The Box of Delights
1984 - United KingdomWritten in 1935 as a sequel to his earlier novel, The Midnight Folk (1927), John Masefield's enchanting children's fantasy The Box of Delights, tells the story of a young boy whose chance meeting with a Punch-and-Judy man leads him to a world where almost anything is possible.
In 1984 the BBC brought the series to life on the small screen with a (for then) massive budget of one million pounds. Described by some critics as capturing the true spirit of Christmas better than any other children's drama and surpassing The Lion, the Witch and the Wardrobe as the ultimate winter's tale, The Box of Delights begins with Kay Harker's train journey to Seekings near Tatchester, where he will spend his Christmas holiday from school. On the journey he meets Cole Hawlings (Patrick Troughton), an old Punch-and-Judy man who tells Kay (Devin Stanfield) that 'the wolves are running' - a warning that evil is close at hand.
Hawlings is the keeper of the elixir of life as well as the custodian of a magic box
that has the ability to make the owner 'go small' and 'go swift'. But in order to keep his secret
and to stop the box falling into the hands of wrongdoers he has been on the run for 700 years -
occasionally requiring the help of a human ally. With the wolves closing in Kay agrees to take the
box home with him. And so begins an adventure that takes the young boy back into the past "when
the wolves ran wild across England" and to ancient Greece where he meets the inventor of the box.

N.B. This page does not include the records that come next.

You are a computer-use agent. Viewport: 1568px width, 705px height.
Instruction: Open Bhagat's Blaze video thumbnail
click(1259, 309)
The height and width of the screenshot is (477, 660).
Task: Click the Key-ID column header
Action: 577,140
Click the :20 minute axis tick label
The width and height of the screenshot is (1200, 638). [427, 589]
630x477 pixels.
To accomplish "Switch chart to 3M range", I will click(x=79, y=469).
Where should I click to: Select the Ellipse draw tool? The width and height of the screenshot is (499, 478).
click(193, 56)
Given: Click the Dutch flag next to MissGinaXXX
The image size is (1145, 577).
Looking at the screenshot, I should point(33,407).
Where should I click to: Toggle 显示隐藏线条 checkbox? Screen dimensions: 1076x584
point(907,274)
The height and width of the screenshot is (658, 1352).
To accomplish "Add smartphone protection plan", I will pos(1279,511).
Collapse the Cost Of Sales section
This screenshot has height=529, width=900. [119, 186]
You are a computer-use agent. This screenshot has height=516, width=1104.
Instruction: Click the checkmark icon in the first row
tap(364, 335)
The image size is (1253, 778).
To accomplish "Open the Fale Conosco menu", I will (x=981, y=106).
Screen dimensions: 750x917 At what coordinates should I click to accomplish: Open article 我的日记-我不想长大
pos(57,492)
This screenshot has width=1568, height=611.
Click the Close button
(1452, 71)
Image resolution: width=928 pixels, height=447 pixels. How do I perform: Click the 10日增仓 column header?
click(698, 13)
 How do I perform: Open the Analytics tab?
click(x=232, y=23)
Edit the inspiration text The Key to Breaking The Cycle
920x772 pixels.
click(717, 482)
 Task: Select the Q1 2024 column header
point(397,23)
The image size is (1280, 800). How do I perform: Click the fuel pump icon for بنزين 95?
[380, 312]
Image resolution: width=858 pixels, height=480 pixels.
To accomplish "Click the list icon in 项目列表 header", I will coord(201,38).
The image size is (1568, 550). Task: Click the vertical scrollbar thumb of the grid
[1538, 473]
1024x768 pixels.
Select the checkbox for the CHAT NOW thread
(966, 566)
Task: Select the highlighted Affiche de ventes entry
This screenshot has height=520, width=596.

Producer Paul Stone had come across Masefield's book some ten years before he managed to bring it to television. The BBC then managed to sell it to 215 American PBS stations where it was shown at prime-time viewing hours, the six 30-minute episodes being shown as three 60-minute broadcasts. Most of the budget was spent on special effects which today look very dated but at the time were the best and most ambitious attempted for a British TV series. The stars of the series also manage to keep the series going when at times the plot seems to be plodding along. Although Patrick Troughton is absent for three of the six episodes, young Devin Stanfield rises to the challenge of carrying the series in parts and there is more than enough villainy to maintain the intrigue.